= Sofronije Jugović-Marković =

Serbian writer and activist

Sofronije Jugović-Marković (fl. 1789) was a Habsburg Serb writer and activist in Russian service, who envisaged the formation of a Serbian protectorate of Russia (similar to Georgia), that would have held all South Slavic territories of the Habsburg stretching to Istria. Jugović sought to crown Grand Duke Konstantin Pavlovich "Serbian and Bulgarian Tsar Konstantin Nemanjić", after the medieval Nemanjić dynasty. It would continue the legacy of the Serbian Empire.
────────────────
» DIRECTIONS FOR THIS TASK: Extend the biographical entry on Sofronije Jugović-Marković by writing the passage that follows its final sentence.

» MATERIAL PROVIDED:
────────────────
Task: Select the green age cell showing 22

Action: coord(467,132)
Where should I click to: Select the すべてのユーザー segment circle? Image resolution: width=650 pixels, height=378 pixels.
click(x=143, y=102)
────────────────
» EXPECTED OUTPUT:
==Life==
He was born in what is today Vojvodina, northern Serbia. In 1785, he was one of the inspectors in the controversial murder of metropolitan Petar Petrović. In 1789 Ivan Radonjić, the governor of Montenegro, wrote for the second time to the Russian Empress Catherine II: "Now, all of us Serbs from Montenegro, Herzegovina, Banjani, Drobnjaci, Kuči, Piperi, Bjelopavlići, Zeta, Klimenti, Vasojevići, Bratonožići, Peć, Kosovo, Prizren, Albania, Macedonia belong to your Excellency and pray that you, as our kind mother, send over Prince Sofronije Jugović." In 1792, he published the work "Serbian Empire and State".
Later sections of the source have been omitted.